_What you will do_: Once you find the line with "Where should I click to: Click" in the listing below, please repeat it and every later line exactly, through the last one, without pictures.

_Records supplied_:
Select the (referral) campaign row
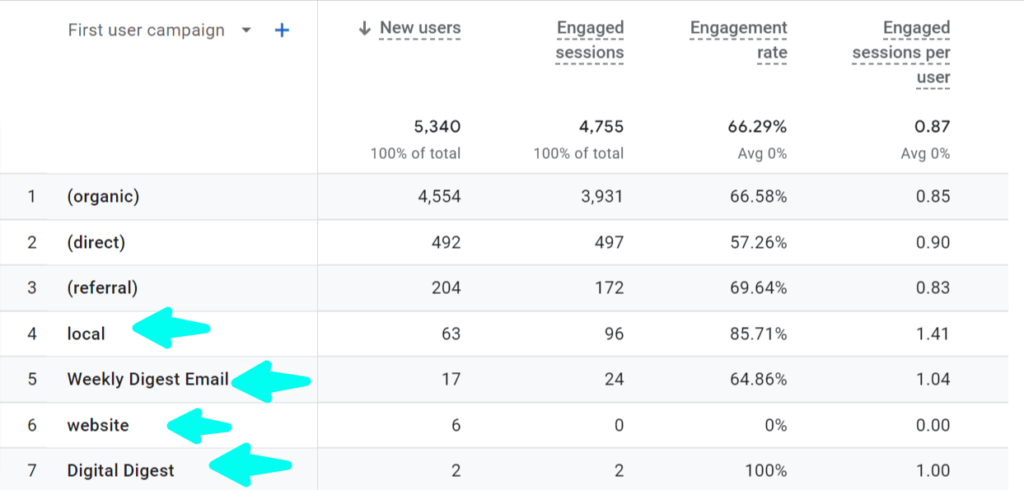This screenshot has height=490, width=1024. [504, 288]
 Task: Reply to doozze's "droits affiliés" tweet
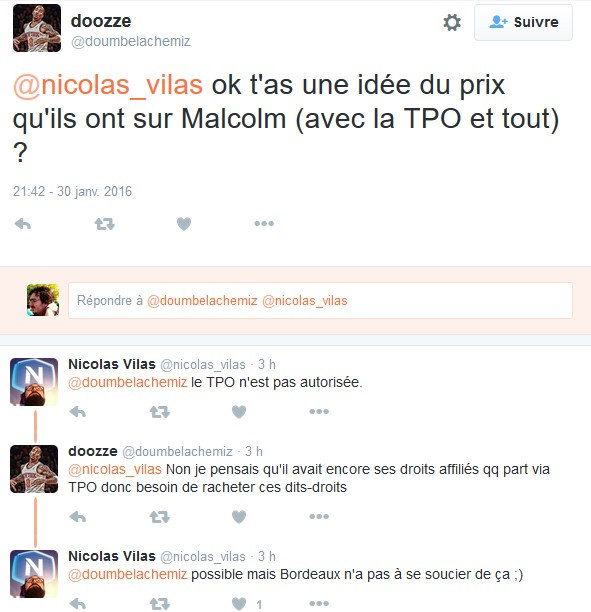coord(78,517)

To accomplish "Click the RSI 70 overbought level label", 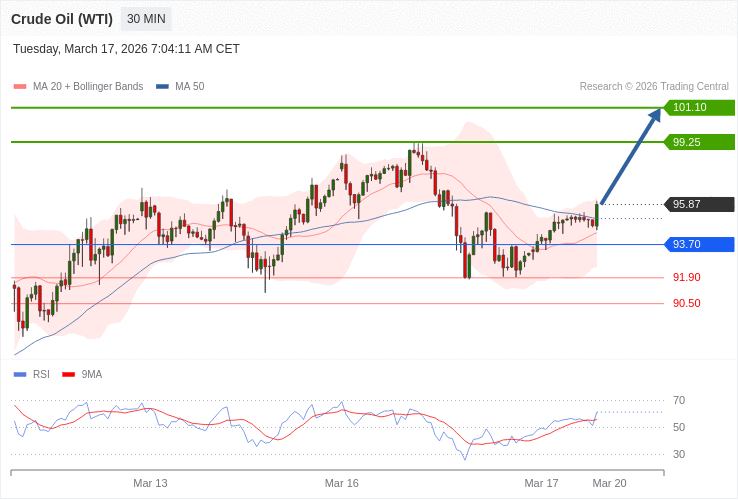I will coord(679,401).
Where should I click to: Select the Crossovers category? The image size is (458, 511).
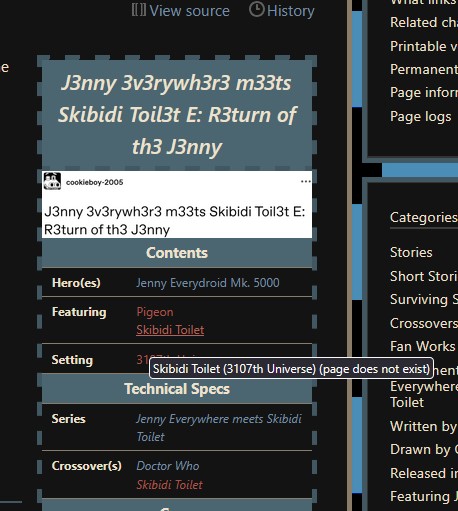[424, 323]
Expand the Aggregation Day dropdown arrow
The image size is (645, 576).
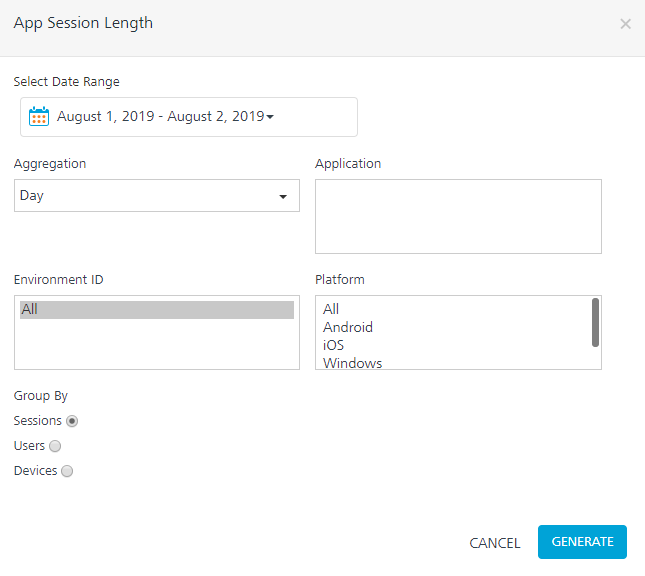point(283,197)
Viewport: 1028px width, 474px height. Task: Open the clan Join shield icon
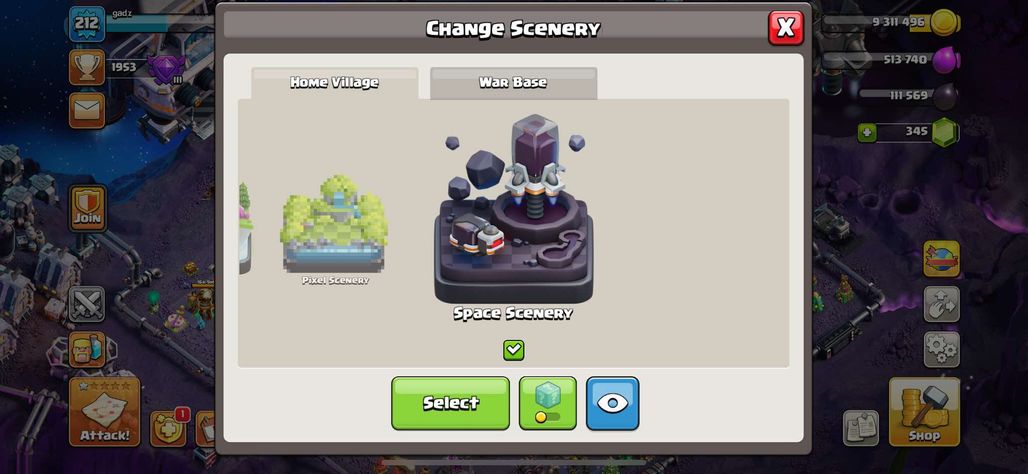pos(87,208)
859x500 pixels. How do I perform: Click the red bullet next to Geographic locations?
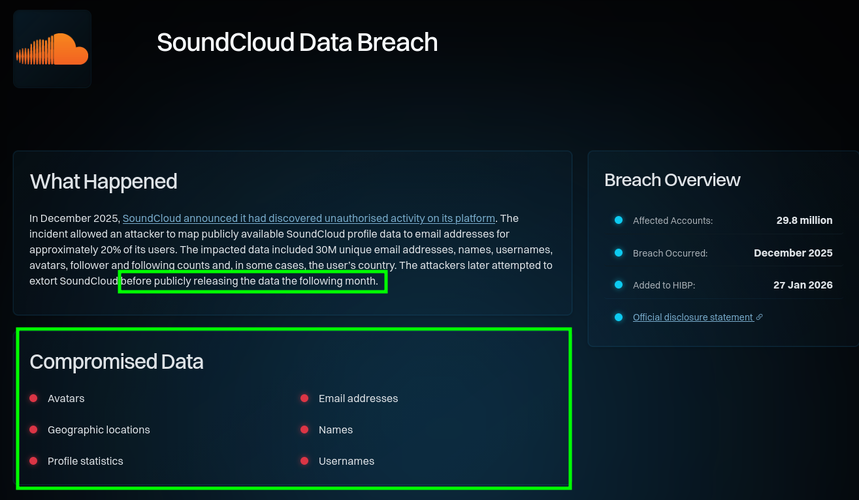pos(33,429)
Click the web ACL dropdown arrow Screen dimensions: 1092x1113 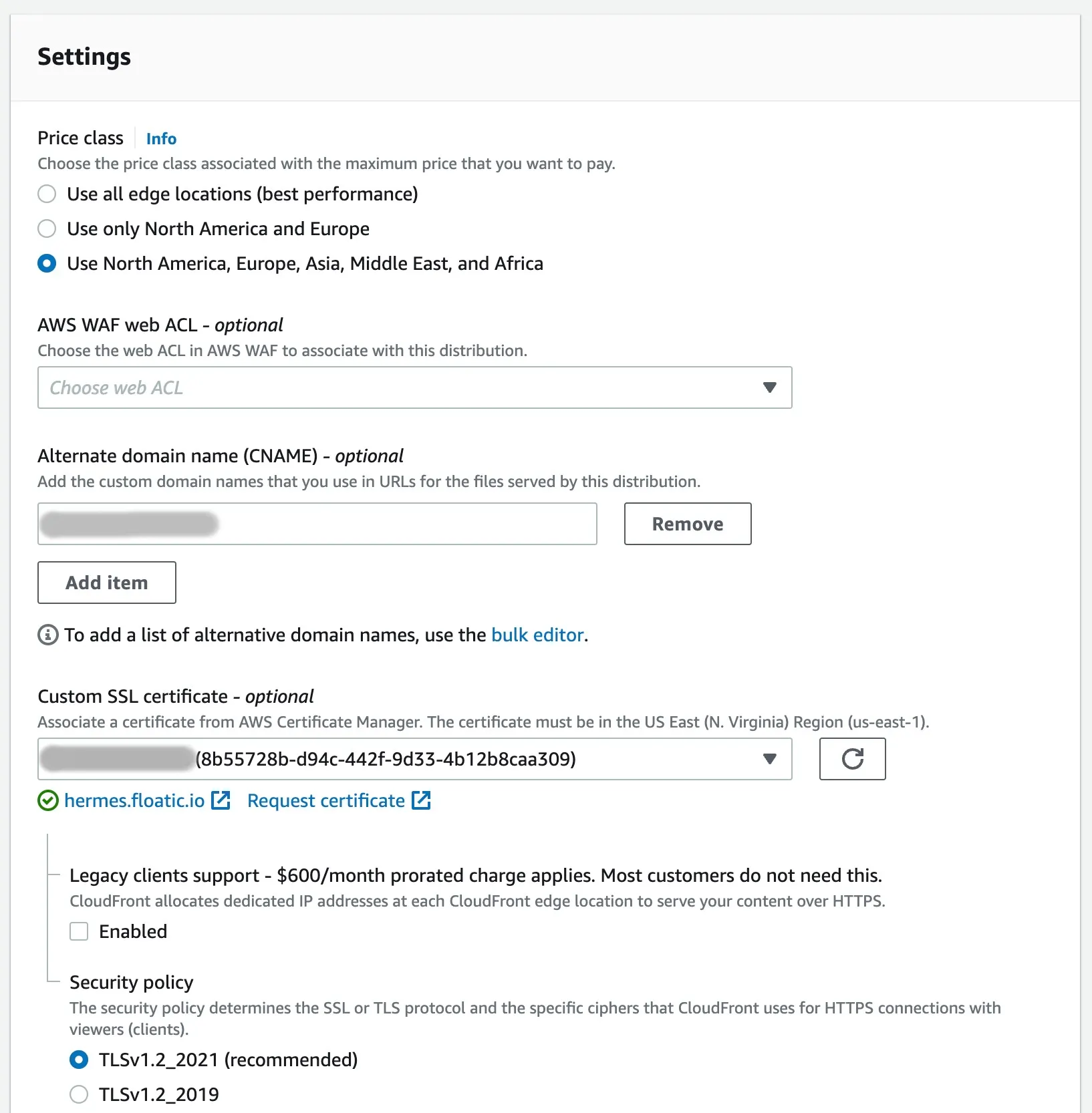pyautogui.click(x=770, y=387)
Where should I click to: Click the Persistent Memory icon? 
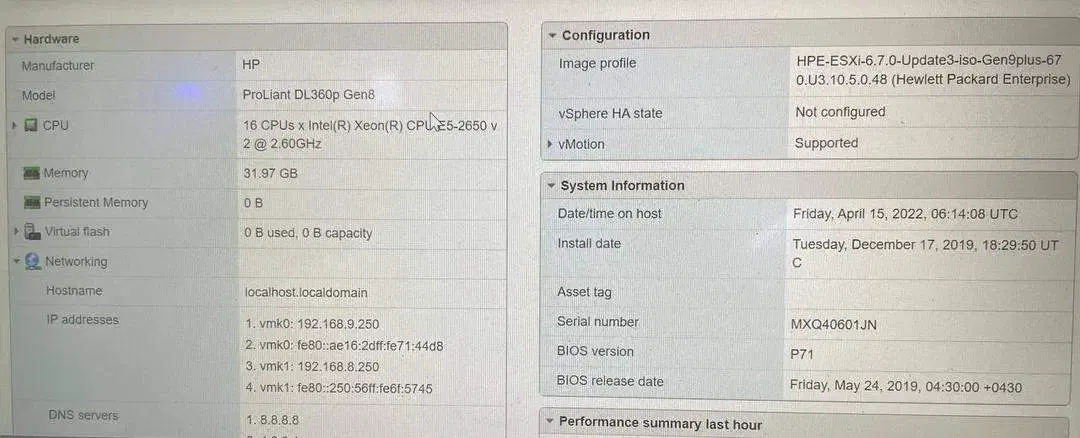point(31,203)
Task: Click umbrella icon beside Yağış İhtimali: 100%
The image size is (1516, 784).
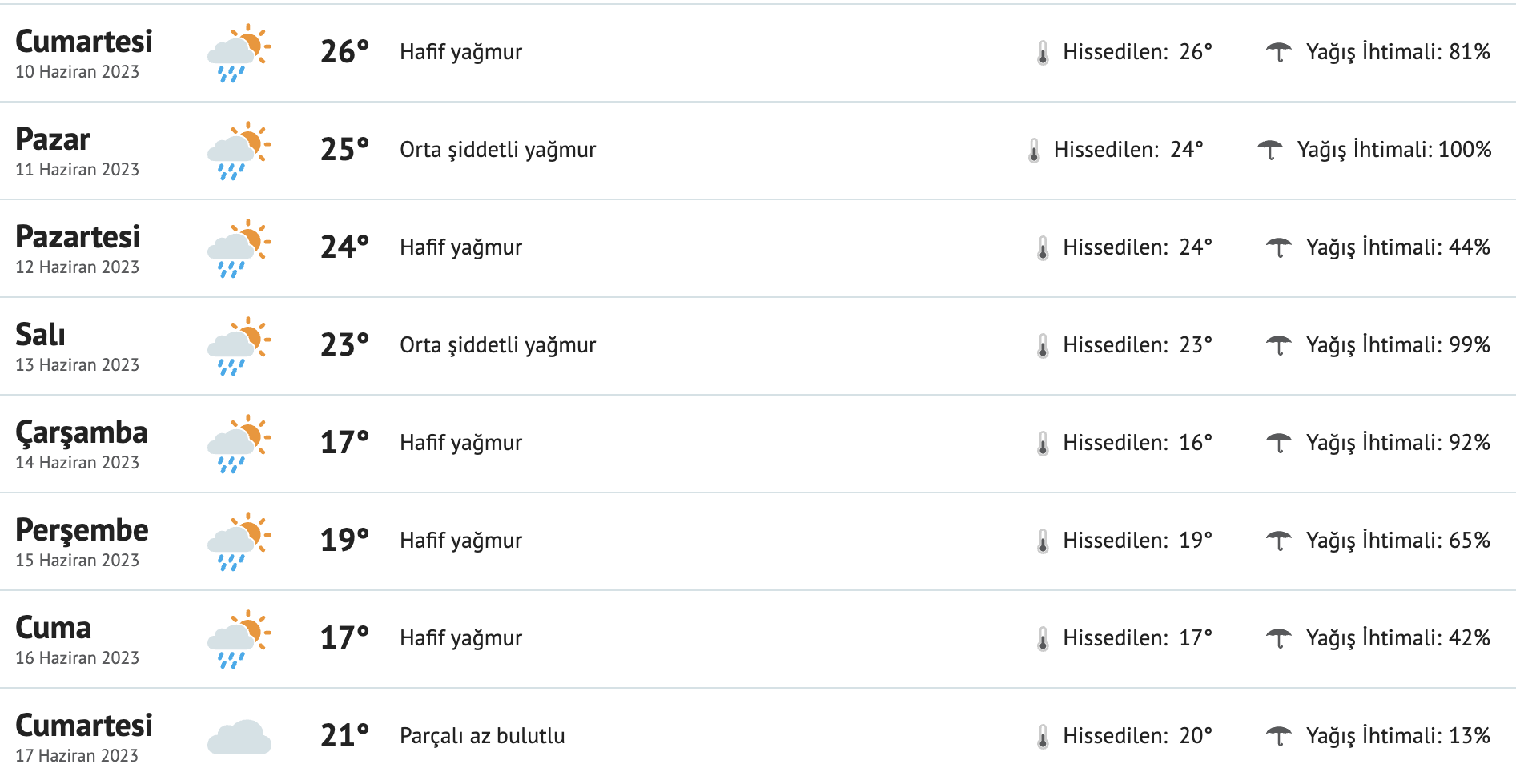Action: [x=1269, y=150]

_Reply to the task_:
Where should I click to: Click the Persistent Memory icon? 
point(31,203)
Task: Click umbrella icon beside Yağış İhtimali: 100%
The image size is (1516, 784).
Action: [x=1269, y=150]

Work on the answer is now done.